**Task material**:
=== Begin Enclosure ===
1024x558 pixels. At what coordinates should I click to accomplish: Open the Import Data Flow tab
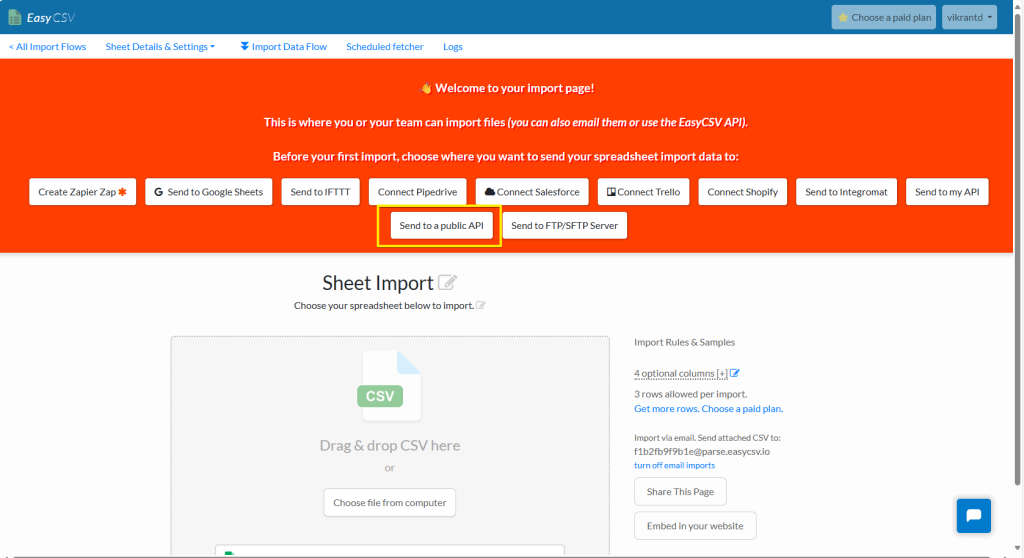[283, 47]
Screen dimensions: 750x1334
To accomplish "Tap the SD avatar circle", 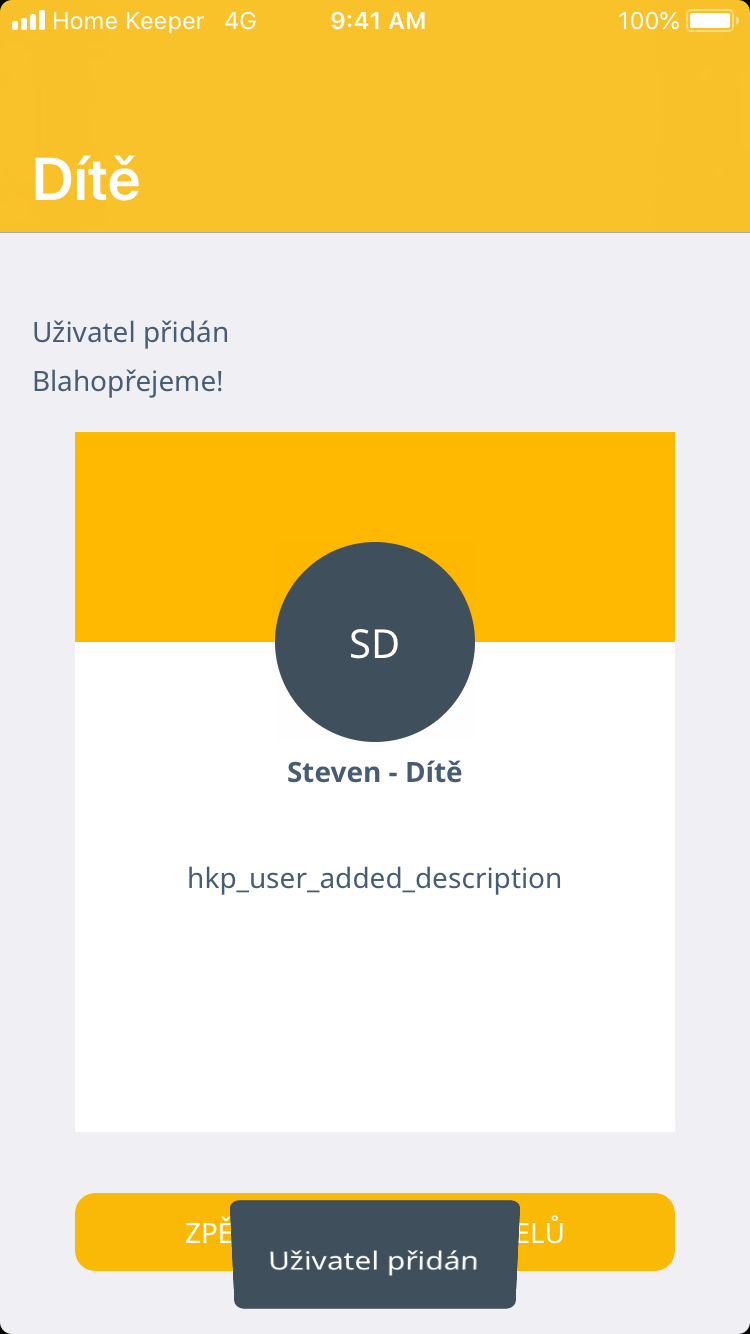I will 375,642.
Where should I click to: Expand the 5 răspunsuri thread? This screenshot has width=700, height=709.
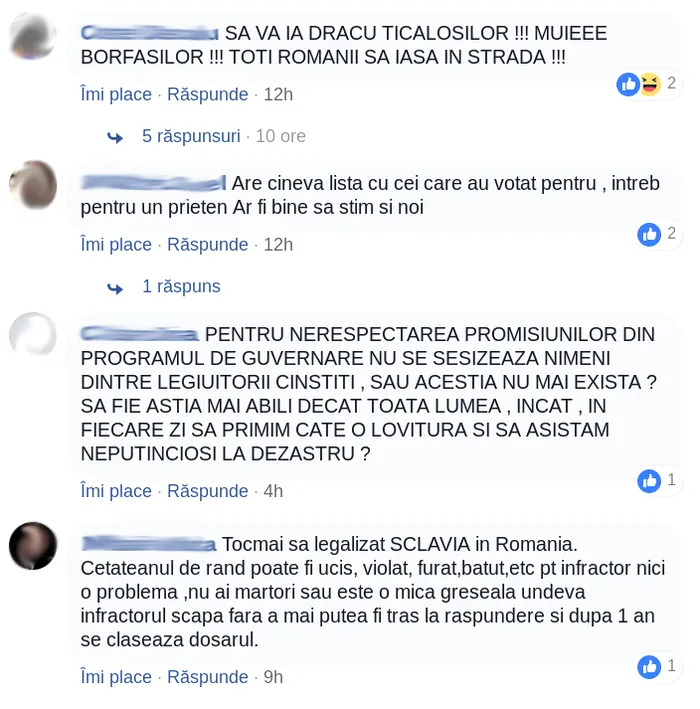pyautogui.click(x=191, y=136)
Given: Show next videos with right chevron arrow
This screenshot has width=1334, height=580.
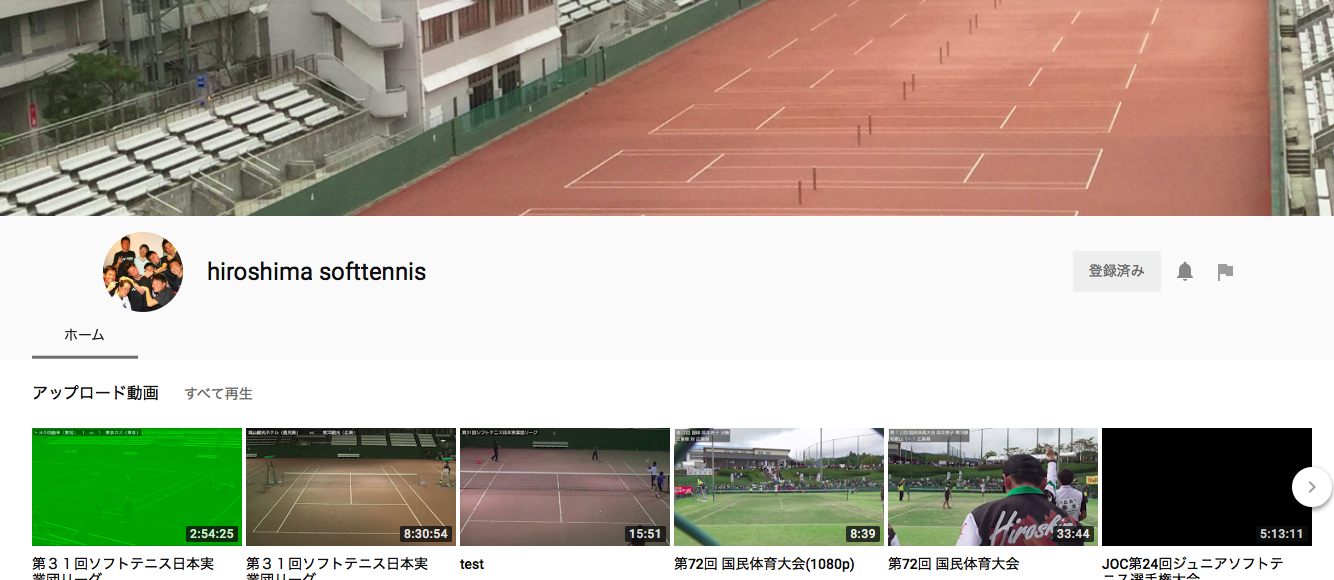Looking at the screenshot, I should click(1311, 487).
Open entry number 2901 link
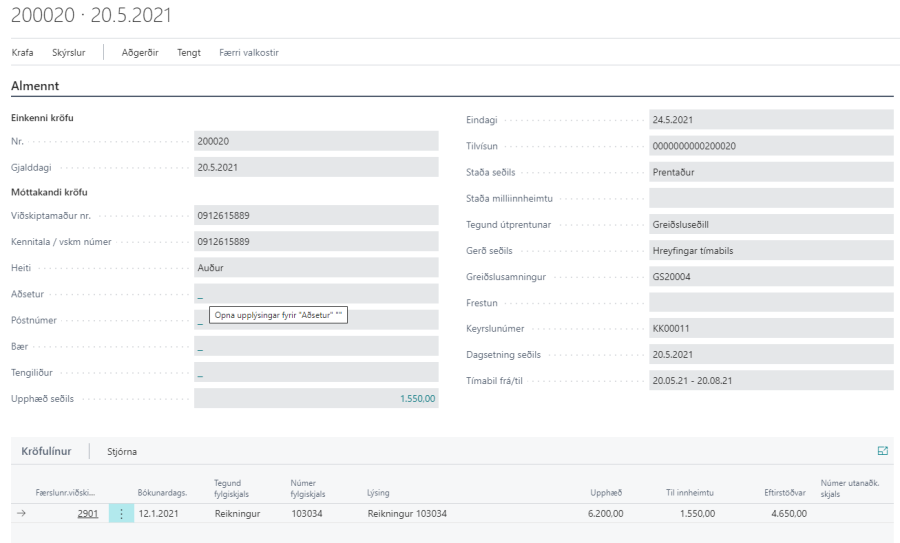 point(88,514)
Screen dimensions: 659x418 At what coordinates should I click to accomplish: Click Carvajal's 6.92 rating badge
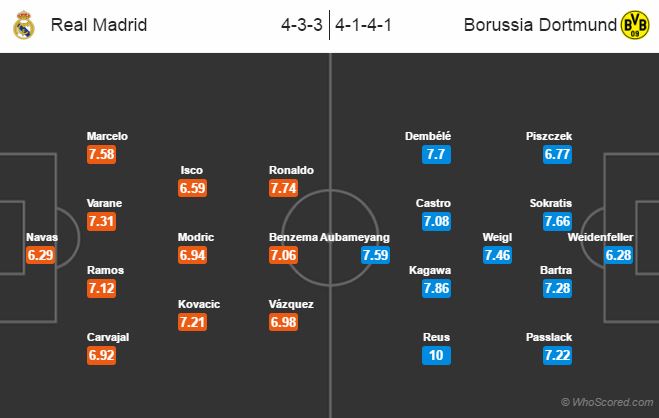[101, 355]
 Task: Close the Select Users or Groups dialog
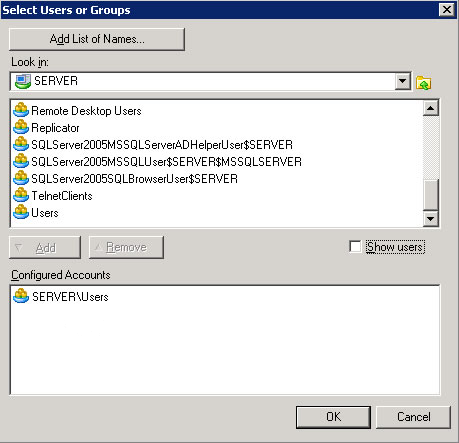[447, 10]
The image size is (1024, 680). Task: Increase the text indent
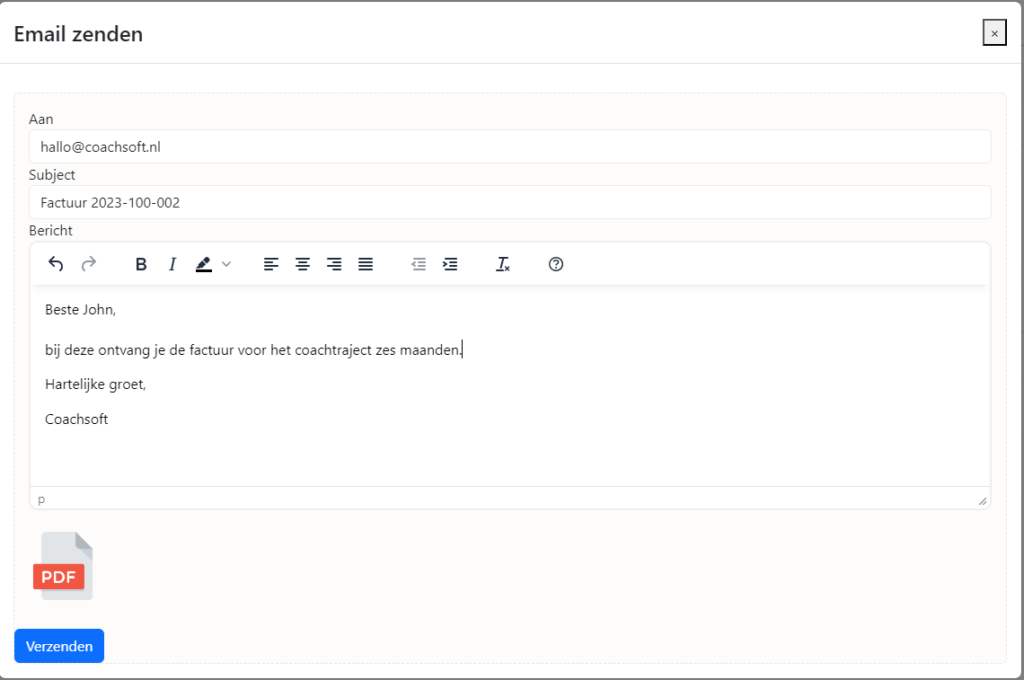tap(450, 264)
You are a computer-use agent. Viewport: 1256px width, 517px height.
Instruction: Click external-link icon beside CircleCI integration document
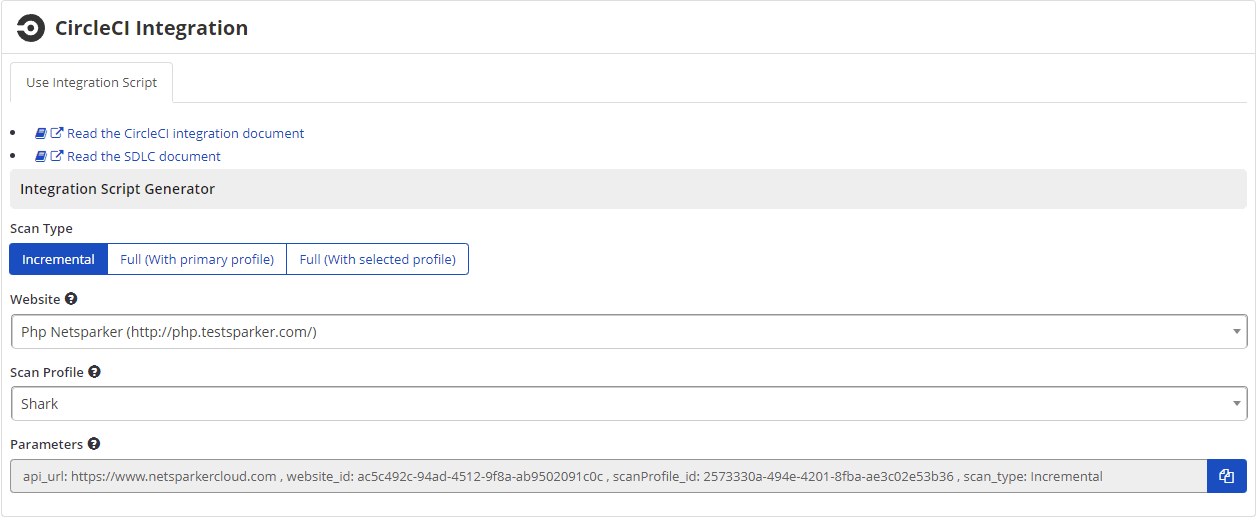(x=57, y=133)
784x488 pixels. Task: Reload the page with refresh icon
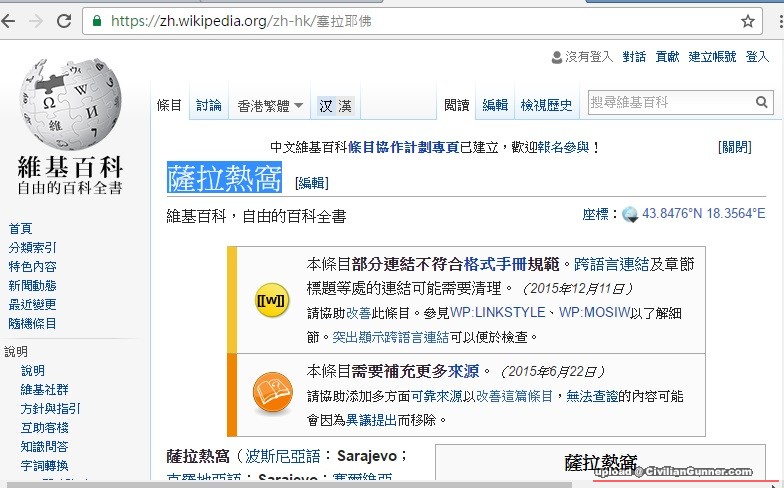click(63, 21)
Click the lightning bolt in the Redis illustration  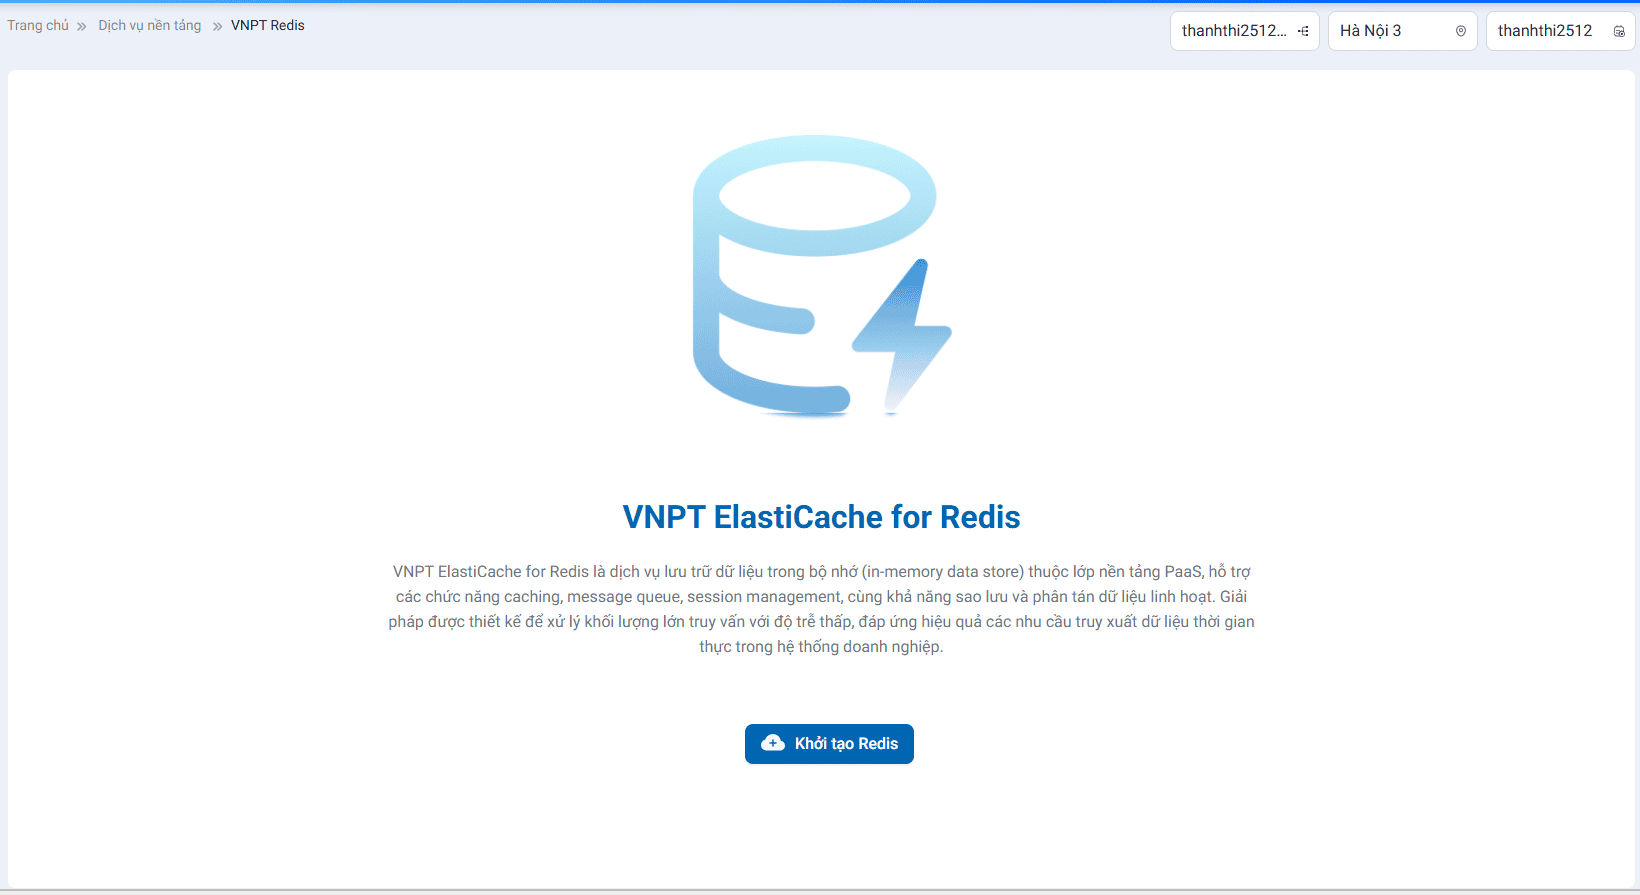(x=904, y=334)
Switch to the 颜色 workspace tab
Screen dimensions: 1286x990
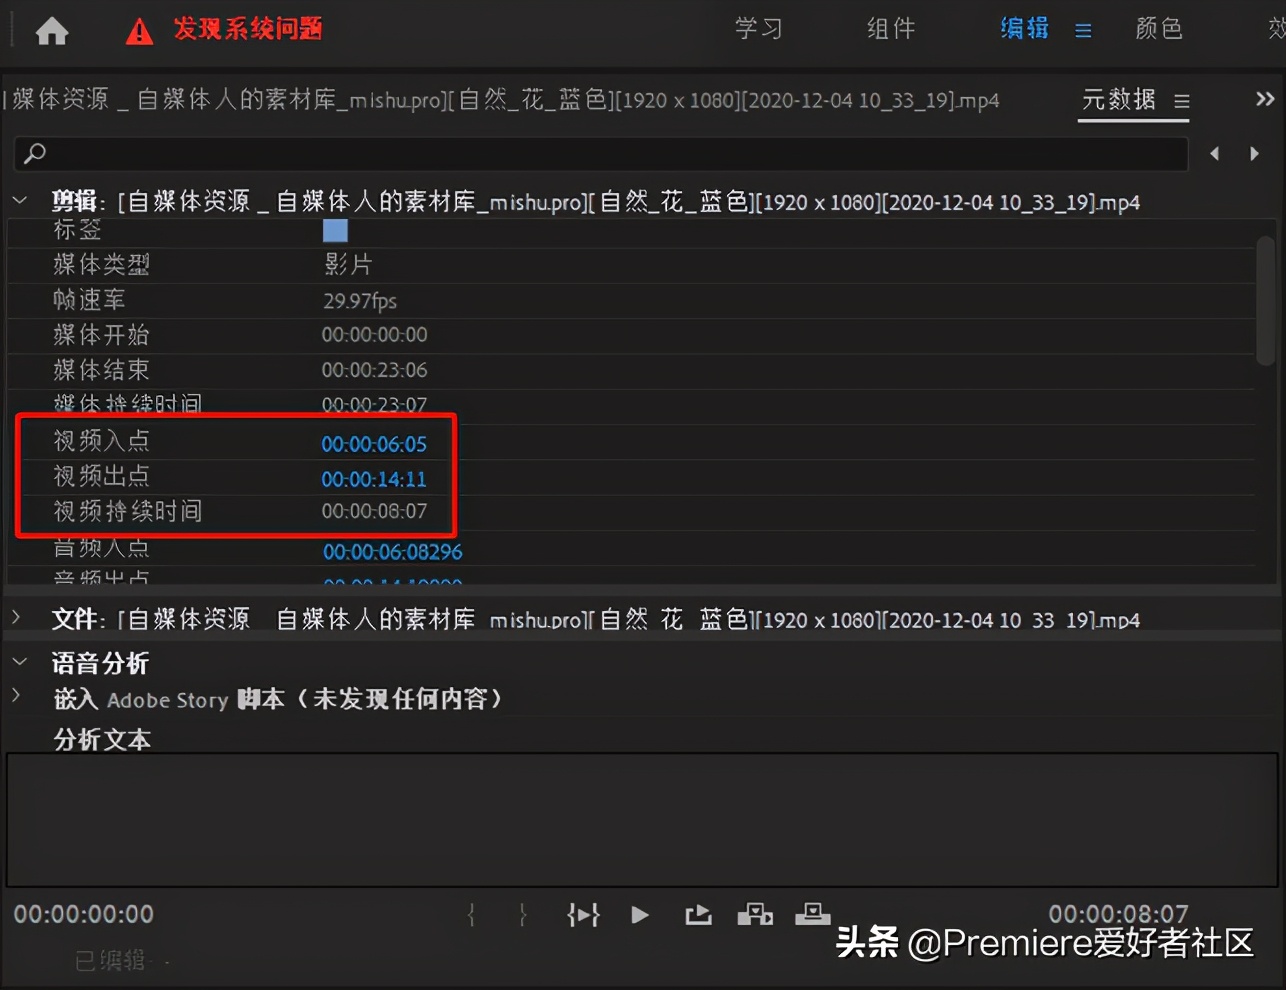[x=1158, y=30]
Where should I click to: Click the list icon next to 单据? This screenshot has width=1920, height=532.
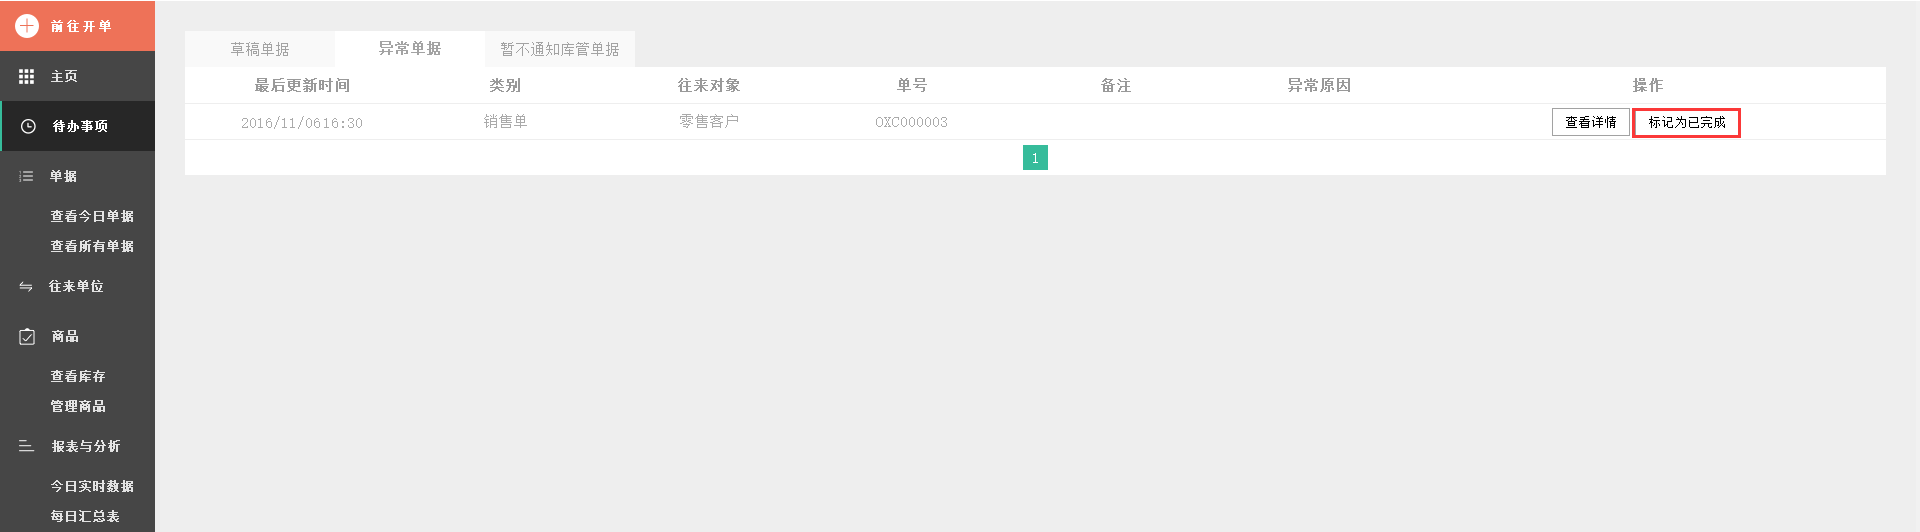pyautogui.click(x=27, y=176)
=== End Enclosure ===
**Activity**:
What you need to produce is an exact copy of the entries above, limited to the lines from the one with "Screen dimensions: 659x418" up to and including the one with "You are a computer-use", without pictures.

**Output**:
Screen dimensions: 659x418 At what coordinates should I click to accomplish: Click Carvajal's 6.92 rating badge
[101, 355]
 Task: Close the Select Users or Groups dialog
[447, 10]
The image size is (1024, 680). Task: Increase the text indent
tap(450, 264)
You are a computer-use agent. Viewport: 1256px width, 517px height.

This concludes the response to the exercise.